:: Study material ::

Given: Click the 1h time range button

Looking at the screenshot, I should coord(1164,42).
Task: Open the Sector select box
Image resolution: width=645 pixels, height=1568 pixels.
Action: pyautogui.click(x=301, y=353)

:::

- What is needed: Print the data above exactly as it was provided.

- Solved problem:
Given: Click the 1h time range button

Looking at the screenshot, I should coord(1164,42).
Task: Open the Sector select box
Image resolution: width=645 pixels, height=1568 pixels.
Action: pyautogui.click(x=301, y=353)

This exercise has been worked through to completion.